Presseversorgungswerk: Allianz, R+V, HDI und Axa mit neuen Anteilen

Das Versicherungsrisiko beim Versorgungswerk der Presse wird von Allianz, R+V, HDI und Axa gemeinsam getragen. Nun mussten die vier Anbieter ihre Anteile neu verteilen.

Aufteilung von Kuchen

Das Versicherungsrisiko beim Versorgungswerk der Presse wird von Allianz, R+V, HDI und Axa gemeinsam getragen. Nun mussten die vier Anbieter ihre Anteile neu verteilen. | Quelle: Say-Cheese

Die vier Risikoträger der Versorgungswerk der Presse GmbH – die Lebensversicherer Allianz, Axa, R+V und HDI – haben mit Wirkung zum 16. Januar ihre Anteile an dessen Versicherungsschutz neu verteilt. Laut Mitteilung durch die BaFin haben HDI und Axa Anteile abgegeben, dafür sind die Anteile von R+V und Allianz gestiegen. Laut der Internetseite des Presseversorgungswerks verteilt sich das Versicherungsrisiko nun wie folgt:  Allianz (92,2 Prozent), Axa (2,6 Prozent), HDI (3,4 Prozent) und R+V (1,8 Prozent).
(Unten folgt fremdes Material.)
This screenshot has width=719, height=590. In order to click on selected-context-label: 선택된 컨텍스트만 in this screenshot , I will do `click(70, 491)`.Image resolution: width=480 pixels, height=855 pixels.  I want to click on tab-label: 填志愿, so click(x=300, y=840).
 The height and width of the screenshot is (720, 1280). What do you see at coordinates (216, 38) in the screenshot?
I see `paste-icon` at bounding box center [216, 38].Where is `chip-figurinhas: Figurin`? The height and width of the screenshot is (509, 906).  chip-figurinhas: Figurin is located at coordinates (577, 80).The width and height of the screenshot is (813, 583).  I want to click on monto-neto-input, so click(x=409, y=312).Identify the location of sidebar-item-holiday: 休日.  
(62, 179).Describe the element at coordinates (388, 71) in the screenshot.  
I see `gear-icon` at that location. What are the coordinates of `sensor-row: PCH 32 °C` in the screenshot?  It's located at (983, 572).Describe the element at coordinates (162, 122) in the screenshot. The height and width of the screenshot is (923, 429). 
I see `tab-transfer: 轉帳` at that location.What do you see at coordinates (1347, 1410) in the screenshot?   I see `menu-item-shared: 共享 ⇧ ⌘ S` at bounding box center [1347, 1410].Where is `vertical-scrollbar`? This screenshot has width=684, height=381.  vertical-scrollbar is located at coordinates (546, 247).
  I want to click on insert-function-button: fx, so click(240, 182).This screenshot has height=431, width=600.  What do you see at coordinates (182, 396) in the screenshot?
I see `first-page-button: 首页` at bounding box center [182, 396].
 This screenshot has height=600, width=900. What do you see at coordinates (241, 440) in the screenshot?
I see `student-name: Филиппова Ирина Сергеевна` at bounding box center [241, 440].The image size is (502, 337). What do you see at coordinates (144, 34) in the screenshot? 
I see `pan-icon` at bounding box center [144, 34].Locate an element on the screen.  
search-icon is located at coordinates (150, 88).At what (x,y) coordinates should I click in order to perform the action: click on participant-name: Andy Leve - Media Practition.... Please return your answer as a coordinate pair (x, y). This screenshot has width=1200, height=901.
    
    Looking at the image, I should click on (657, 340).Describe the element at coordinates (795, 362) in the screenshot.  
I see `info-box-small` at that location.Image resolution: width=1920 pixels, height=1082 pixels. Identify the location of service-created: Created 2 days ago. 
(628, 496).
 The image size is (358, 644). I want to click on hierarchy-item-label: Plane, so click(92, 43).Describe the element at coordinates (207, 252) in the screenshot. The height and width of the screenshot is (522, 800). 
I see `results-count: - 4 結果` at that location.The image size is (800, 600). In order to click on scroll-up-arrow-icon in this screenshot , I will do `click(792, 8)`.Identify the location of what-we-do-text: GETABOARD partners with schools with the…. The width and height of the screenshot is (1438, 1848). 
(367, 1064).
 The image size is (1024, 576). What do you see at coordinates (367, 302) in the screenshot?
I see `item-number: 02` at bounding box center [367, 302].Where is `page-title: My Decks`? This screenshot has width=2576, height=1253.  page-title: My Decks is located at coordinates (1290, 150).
Die Verschiebung dieser Anteile wird von der BaFin als Bestandsübertragung nach § 13 VAG gemeldet, also als Übertragung von teilweisen Versicherungsbeständen. Sie hat aber mit der Übertragung von Versicherungsverträgen nichts zu tun. „Ursache ist ein Automatismus im Konsortialvertrag, der die Anteile abhängig vom Anteil der jeweiligen Konsorten im Neugeschäft jährlich neu festlegt“, erklärt eine Axa-Sprecherin auf procontra-Nachfrage. Der Anteil der Kölner ging von 2,8 auf 2,6 Prozent zurück.

„Für die Kunden hat dies keine Auswirkung, ihr Ansprechpartner ist weiterhin das Presseversorgungswerk“, sagte ein Allianz-Sprecher auf Nachfrage. Auch bei HDI spricht man von „rein formellen Vorgang“.